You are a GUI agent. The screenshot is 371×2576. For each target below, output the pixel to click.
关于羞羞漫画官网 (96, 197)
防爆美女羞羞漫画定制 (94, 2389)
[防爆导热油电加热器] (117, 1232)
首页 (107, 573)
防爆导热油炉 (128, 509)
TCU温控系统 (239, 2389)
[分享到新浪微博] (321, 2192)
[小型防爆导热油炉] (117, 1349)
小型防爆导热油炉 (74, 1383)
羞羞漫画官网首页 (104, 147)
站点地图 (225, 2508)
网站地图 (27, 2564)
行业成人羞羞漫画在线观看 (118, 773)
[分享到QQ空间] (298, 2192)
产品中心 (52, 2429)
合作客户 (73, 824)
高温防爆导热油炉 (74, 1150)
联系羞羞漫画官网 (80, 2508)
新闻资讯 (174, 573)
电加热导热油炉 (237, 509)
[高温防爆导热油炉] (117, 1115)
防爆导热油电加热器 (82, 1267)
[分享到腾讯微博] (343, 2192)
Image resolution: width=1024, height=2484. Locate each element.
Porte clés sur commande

__________

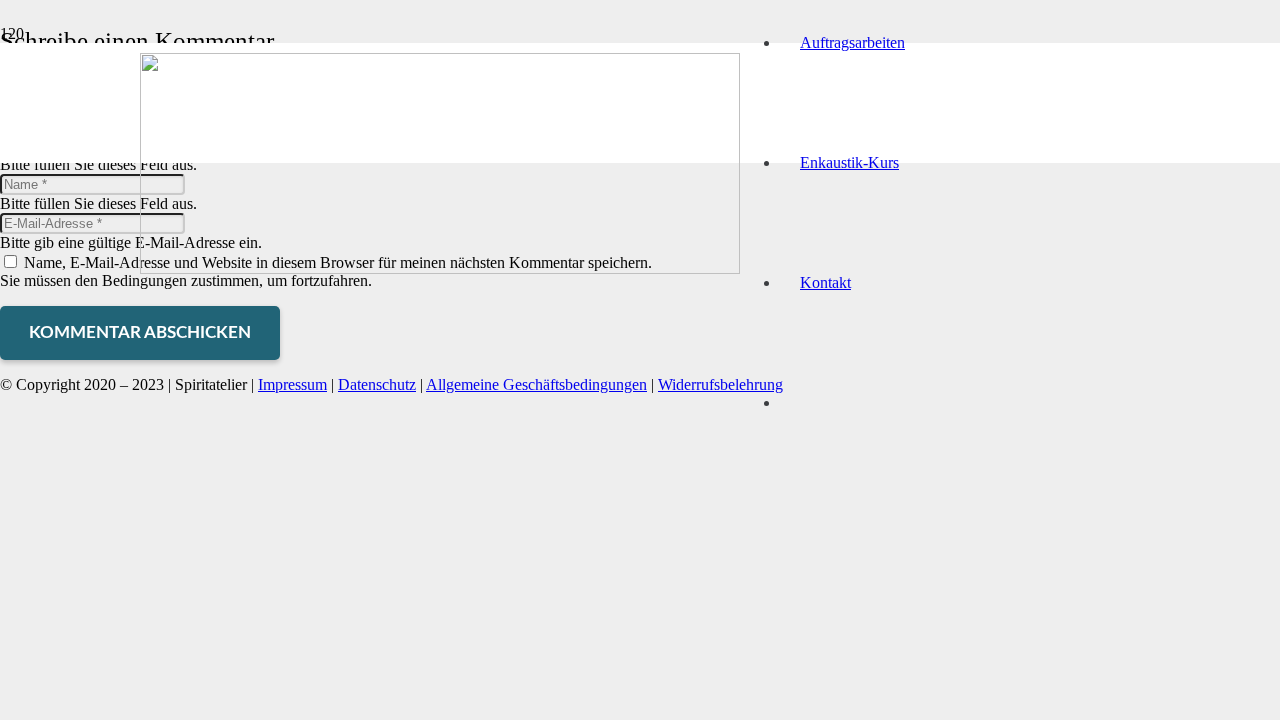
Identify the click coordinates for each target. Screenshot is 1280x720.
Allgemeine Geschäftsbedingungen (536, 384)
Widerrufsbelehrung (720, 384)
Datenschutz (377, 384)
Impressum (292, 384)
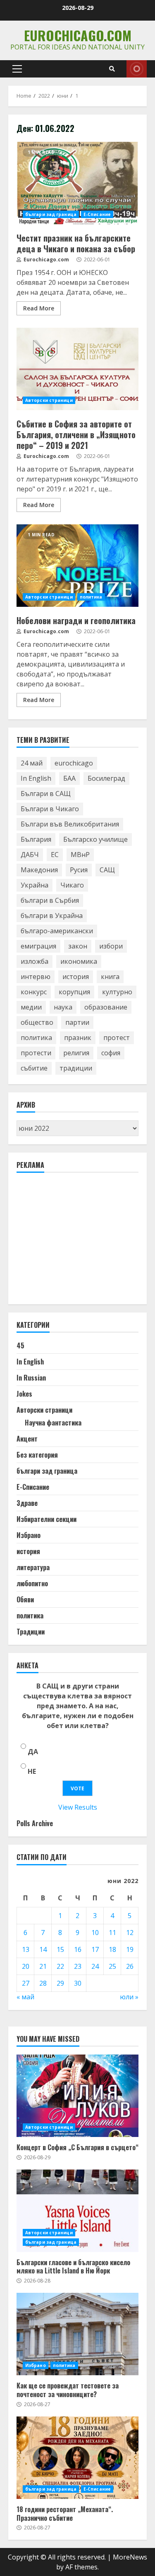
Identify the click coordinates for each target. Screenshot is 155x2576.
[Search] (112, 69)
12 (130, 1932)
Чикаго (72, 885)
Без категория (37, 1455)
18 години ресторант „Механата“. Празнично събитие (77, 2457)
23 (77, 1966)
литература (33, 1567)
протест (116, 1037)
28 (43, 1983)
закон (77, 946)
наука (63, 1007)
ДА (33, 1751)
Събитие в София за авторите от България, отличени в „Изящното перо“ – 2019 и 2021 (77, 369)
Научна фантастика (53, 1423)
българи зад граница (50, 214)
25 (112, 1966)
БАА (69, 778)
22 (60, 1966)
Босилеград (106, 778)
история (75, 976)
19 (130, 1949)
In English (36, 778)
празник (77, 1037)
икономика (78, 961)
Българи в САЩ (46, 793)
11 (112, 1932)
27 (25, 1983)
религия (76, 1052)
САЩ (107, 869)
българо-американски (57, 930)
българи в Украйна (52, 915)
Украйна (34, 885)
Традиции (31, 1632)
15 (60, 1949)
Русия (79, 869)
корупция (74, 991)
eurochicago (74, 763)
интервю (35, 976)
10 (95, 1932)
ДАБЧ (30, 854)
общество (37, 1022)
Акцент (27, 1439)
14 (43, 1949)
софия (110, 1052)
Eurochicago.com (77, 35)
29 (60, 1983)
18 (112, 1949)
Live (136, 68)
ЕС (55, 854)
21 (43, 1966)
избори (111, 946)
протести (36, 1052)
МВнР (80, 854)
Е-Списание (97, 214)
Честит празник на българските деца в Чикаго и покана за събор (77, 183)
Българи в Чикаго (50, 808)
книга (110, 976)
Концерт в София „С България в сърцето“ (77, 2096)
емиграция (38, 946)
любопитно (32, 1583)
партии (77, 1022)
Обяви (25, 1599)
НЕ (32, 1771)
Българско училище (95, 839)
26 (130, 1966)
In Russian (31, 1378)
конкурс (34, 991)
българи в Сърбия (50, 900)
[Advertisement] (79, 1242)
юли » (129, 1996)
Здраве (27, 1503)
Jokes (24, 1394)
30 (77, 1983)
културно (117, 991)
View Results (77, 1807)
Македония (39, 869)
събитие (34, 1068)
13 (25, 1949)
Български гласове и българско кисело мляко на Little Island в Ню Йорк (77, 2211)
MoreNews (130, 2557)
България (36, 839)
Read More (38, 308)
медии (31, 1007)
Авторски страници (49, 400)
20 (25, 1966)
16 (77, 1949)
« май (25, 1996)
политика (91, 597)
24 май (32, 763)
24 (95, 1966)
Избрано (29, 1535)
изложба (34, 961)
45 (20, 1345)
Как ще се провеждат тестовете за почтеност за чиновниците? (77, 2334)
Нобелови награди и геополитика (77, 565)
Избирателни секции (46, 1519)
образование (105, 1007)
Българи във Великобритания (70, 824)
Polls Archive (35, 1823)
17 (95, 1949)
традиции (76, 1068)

__________

### What is expected
List, from the entries above, every line in which the word "празник" shows up.

### Result
празник (77, 1037)
Честит празник на българските деца в Чикаго и покана за събор (77, 183)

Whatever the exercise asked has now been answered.